Arm-level SCNAs were more prevalent than focal SCNAs in ccRCCs, we focused on analyzing the clonal state of arm-level SCNAs[3]. Genomic segments were called out as SCNAs with the following steps: (i) estimation of the modal allelic copy number and determination of the genome doubling events; (ii) calculation of the homolog-specific copy ratios; (iii) identification of allele specific SCNAs; (iv) determination of the absolute copy number of each segment and estimation of the CCFs for the SCNAs and SNVs. For each chromosomal arm in each patient, we divided the cumulative length of the clonal segments or subclonal segments (defined by ABSOLUTE) by the length of the corresponding chromosomal arm. A chromosomal arm would be defined as clonal (or subclonal) if the cumulative percentage of clonal (or subclonal) segments was above 50%. The median CCF of these clonal or subclonal segments from each chromosomal arm was defined as the CCF of the arm-level SCNA. To reduce the background noise, we only analyzed the clonal states of genes with a mutation frequency of 3% or greater and arm-level SCNAs with a frequency of 10% or above.
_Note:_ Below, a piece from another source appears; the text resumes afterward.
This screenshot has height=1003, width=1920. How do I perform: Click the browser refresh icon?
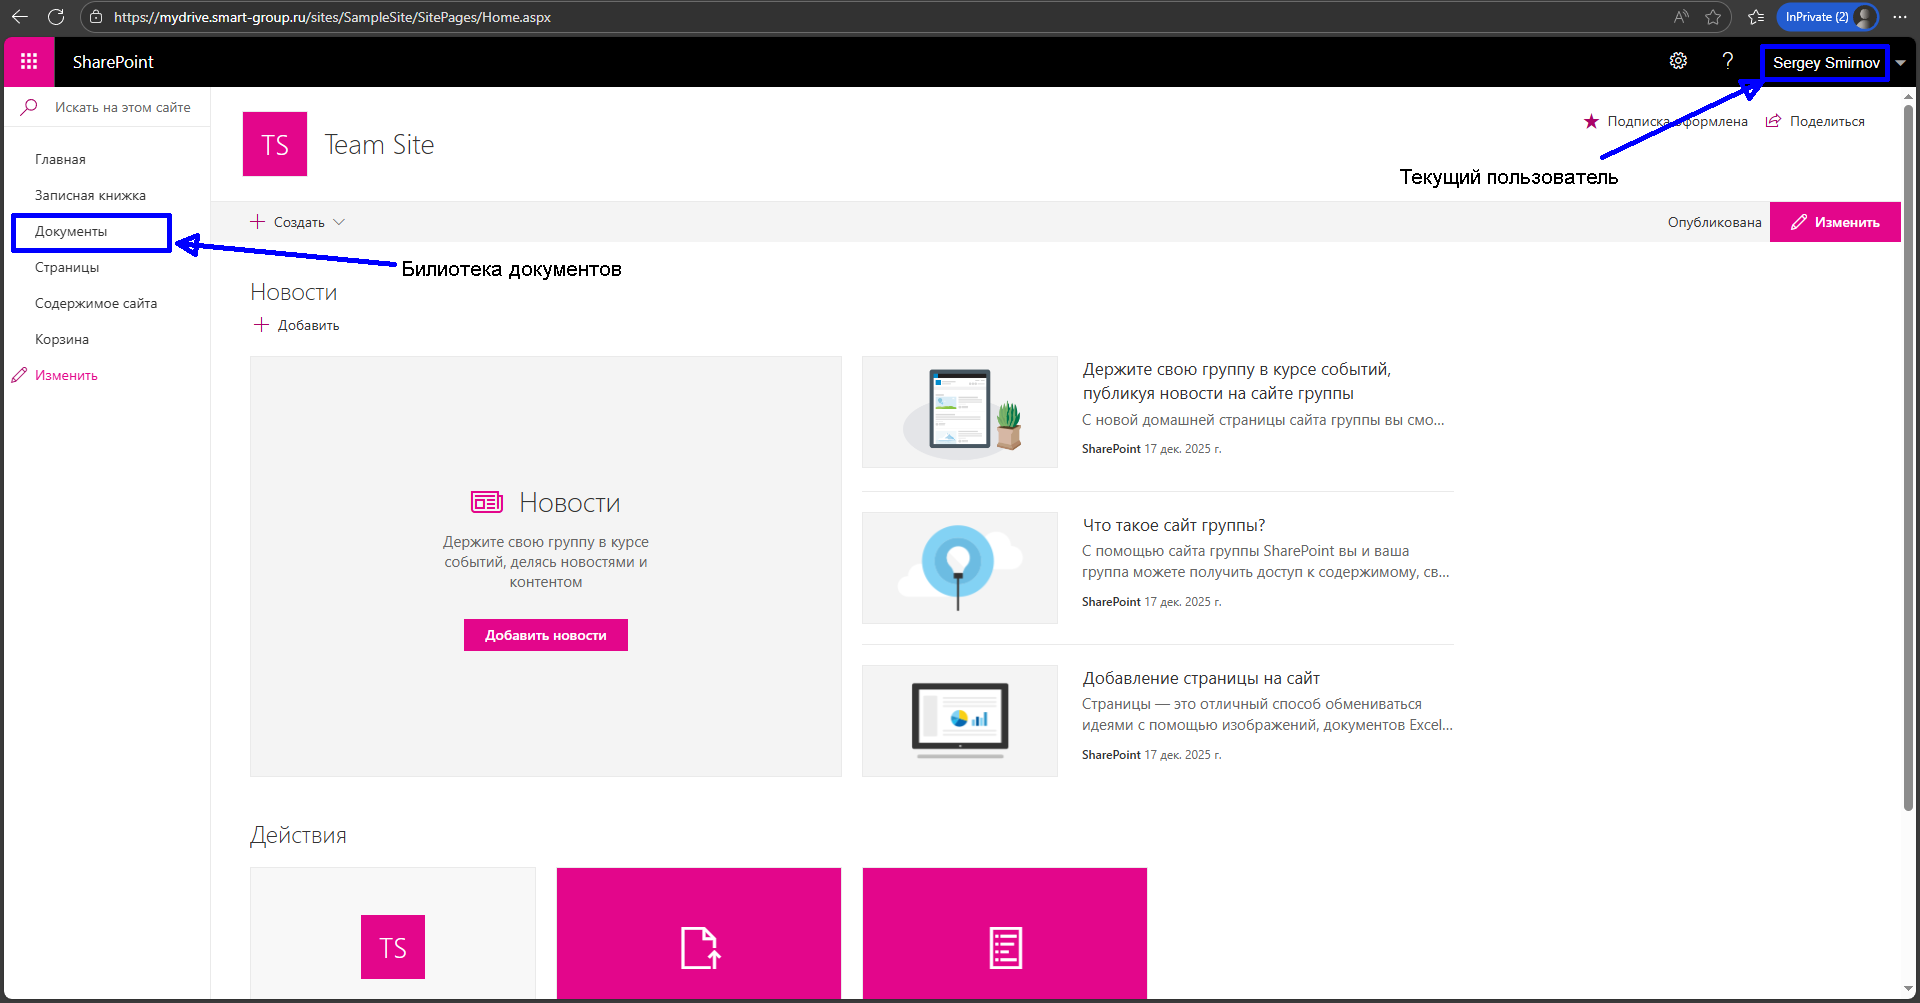[x=56, y=17]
Mutational signature analysis

We applied the “als” algorithm in NMF analysis to discover the mutational processes in our study[23-25]. To guarantee that the within-process distance for each process was always minimal, we applied the optimal k-means clustering method to select the optimal process numbers (Supplementary Fig. 6)[23-25]. To compare the relationship between the mutational processes discovered in our study and the 30 COSMIC signatures, we used ‘cosine’ similarities and ‘Pearson’ correlation values to evaluate their differences[26].
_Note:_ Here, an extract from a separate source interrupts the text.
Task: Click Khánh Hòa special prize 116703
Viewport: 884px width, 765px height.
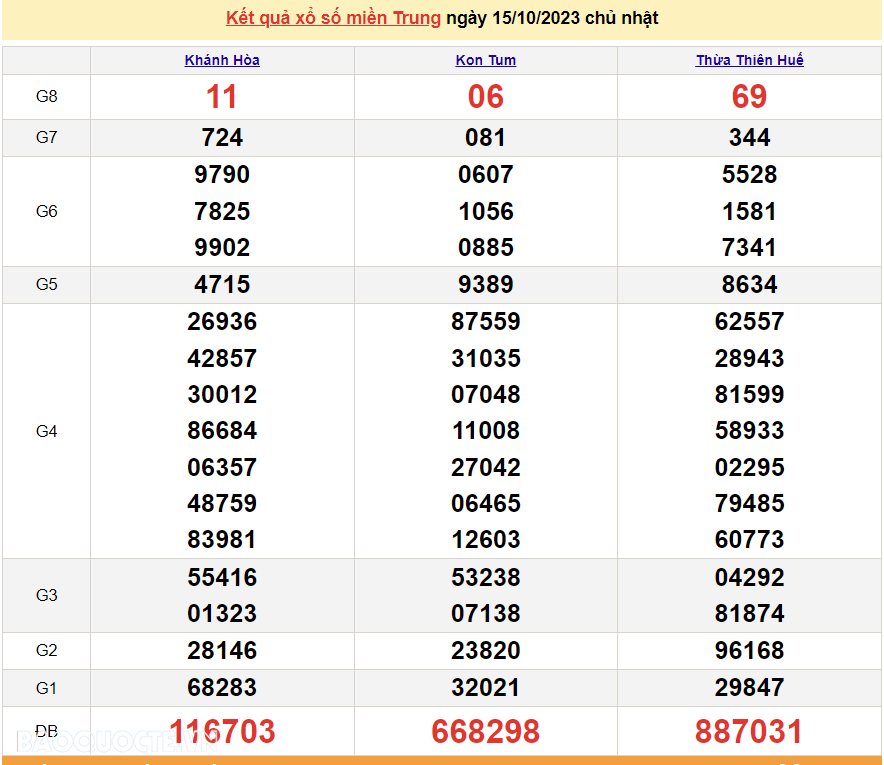Action: click(x=222, y=731)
Clonal or subclonal mutation enrichment analysis

We used permutation test to assess whether a specific gene or arm-level event was enriched with clonal or subclonal mutations. To be specific, for cancer genes with 60 non-silent mutations including 40 clonal and 20 subclonal across 500 separate samples, we would randomly sample 60 non-silent mutations from 500 samples and calculated the observed clonal/subclonal ratios. We repeated 10,000 times, a P value of clonal enrichment was obtained by dividing the times when the observed clonal/subclonal ratio was greater than the expected ratio (40/20) by 10,000.
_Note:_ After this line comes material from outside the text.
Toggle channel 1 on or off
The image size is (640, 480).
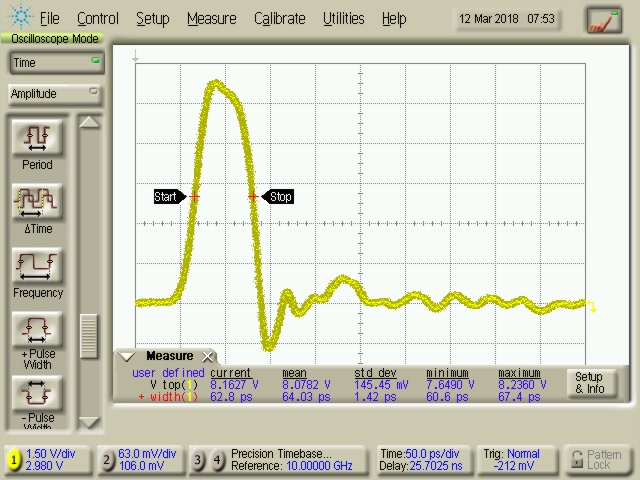(x=14, y=460)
Molecular subtyping and temporal order of mutations

We applied the default parameters in the NMF R package to perform molecular subtyping. A numerical matrix describing the CCFs of genes mutated at 3% or above and SCNAs altered at 10% or above of ccRCC samples (columns) was constructed. Specifically, each entry in the matrix was the CCF of each gene or SCNA in each sample. To choose the optimal subgroups, we tried from two to six different values, and computed their quality measure of the results (Supplementary Fig. 7). We proposed to take the first value of subgroup number “3” for which the cophenetic coefficient started decreasing as the optimal value of subgroups[39]. We applied the method of constructing the potential temporal order of mutation acquisitions during tumor evolution followed by previous studies[13,27,28].

Statistical analysis

Two-sided Mann–Whitney and Fisher’s exact tests were performed with the R functions Wilcox.test and Fisher.test to generate the empirical P-values, respectively. P-values were adjusted for multiple hypothesis tests using the R function p.adjust with the “fdr” option.

Survival analysis

Chi-square test statistics in Kaplan-Meier curves were computed using log-rank tests. P values were also calculated from multivariate Cox proportional-hazards regression models using the R package "survival".